### Data for this exercise ###
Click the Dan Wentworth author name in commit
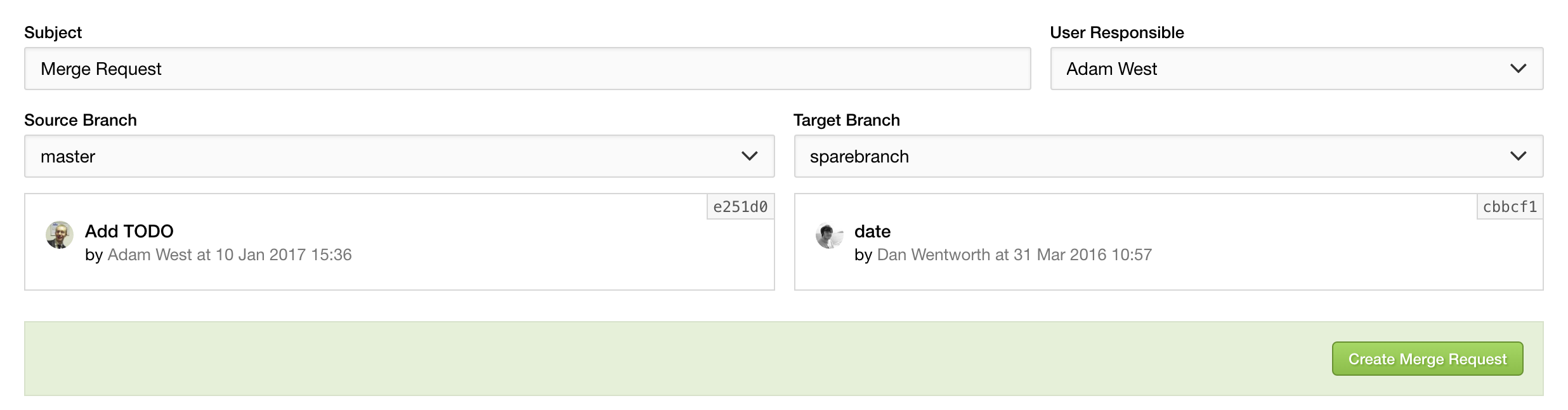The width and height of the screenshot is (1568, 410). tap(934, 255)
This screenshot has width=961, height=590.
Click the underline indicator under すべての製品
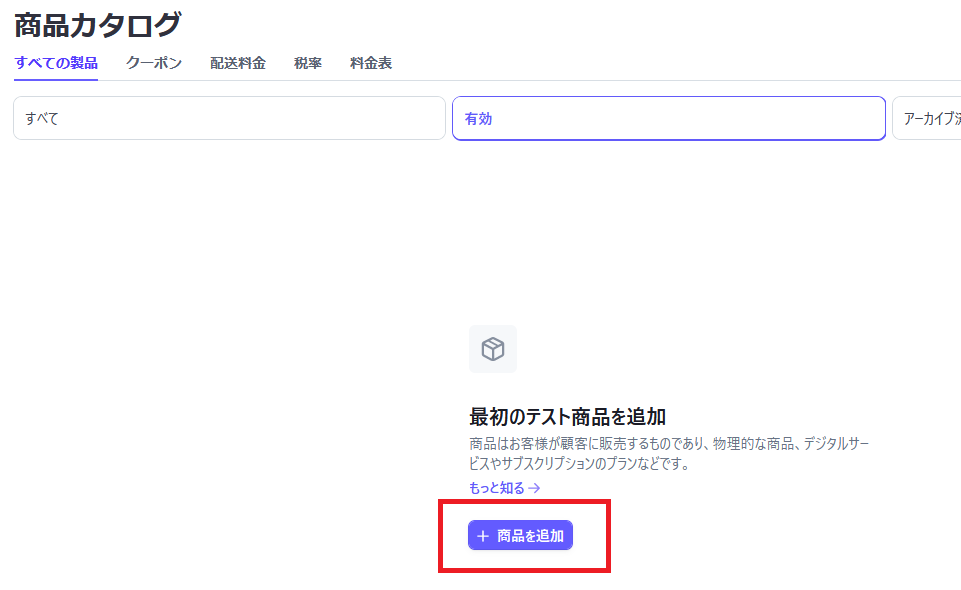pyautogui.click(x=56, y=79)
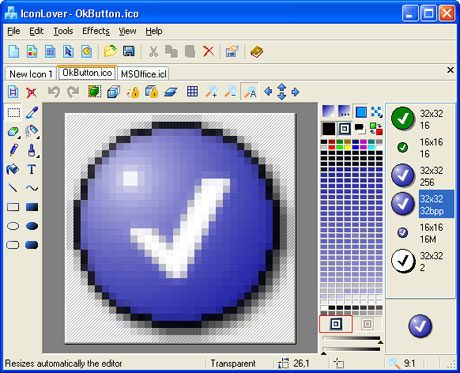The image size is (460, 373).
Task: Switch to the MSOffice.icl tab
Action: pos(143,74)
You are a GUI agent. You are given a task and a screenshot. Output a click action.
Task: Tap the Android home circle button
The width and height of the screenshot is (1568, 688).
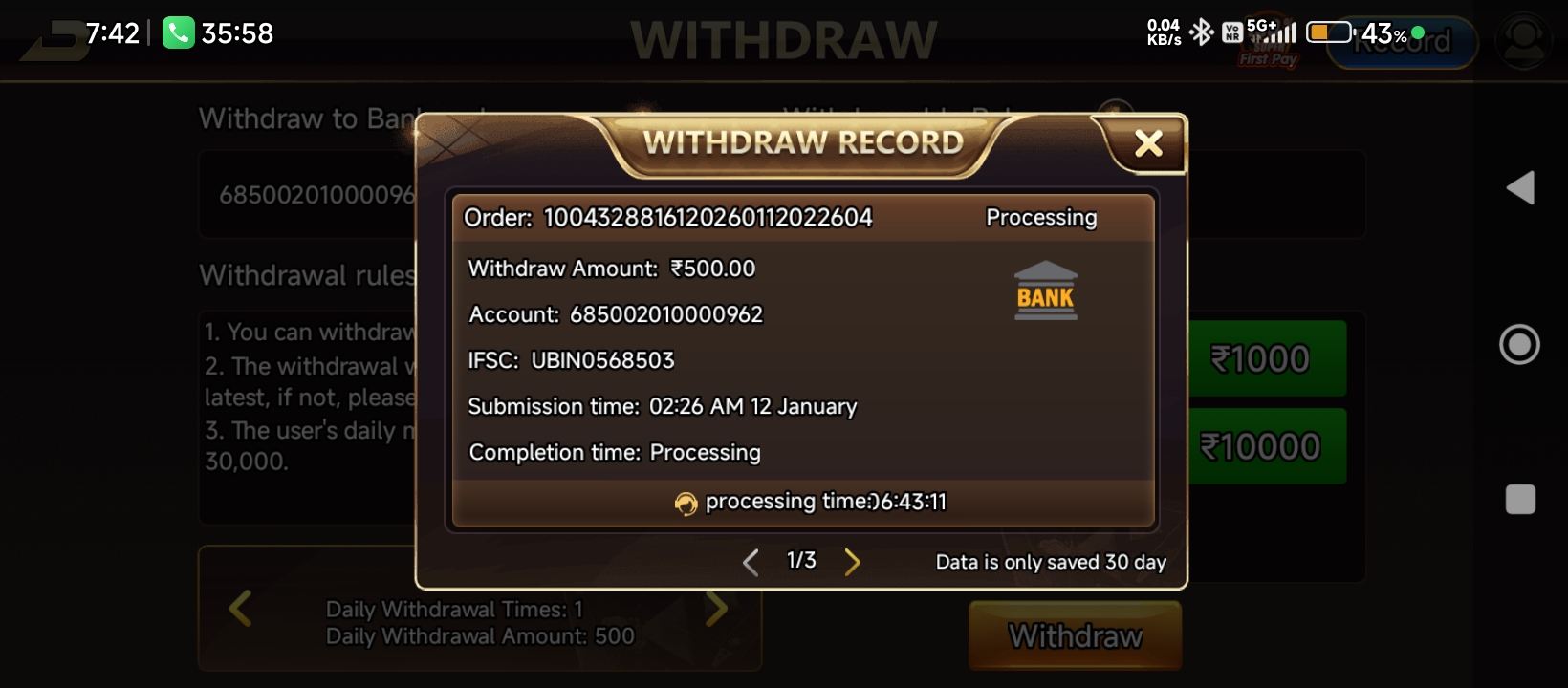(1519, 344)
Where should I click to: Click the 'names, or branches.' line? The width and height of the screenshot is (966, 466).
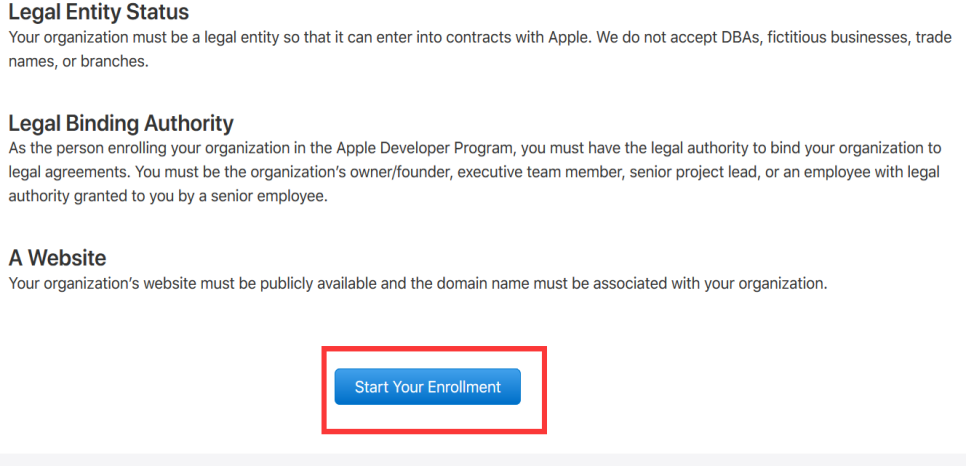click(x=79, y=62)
###
▶ **What you are asked to do**
From the records above, transcribe only the stretch from the line with "This screenshot has width=961, height=590." through the line with "You are a GUI", keeping both ends. Omit pictures.

▶ **Exercise result**
This screenshot has width=961, height=590.
Click the underline indicator under すべての製品
pyautogui.click(x=56, y=79)
The image size is (460, 373).
Task: Switch to the MSOffice.icl tab
Action: pos(143,74)
You are a GUI agent. You are given a task and a screenshot. Output a click action.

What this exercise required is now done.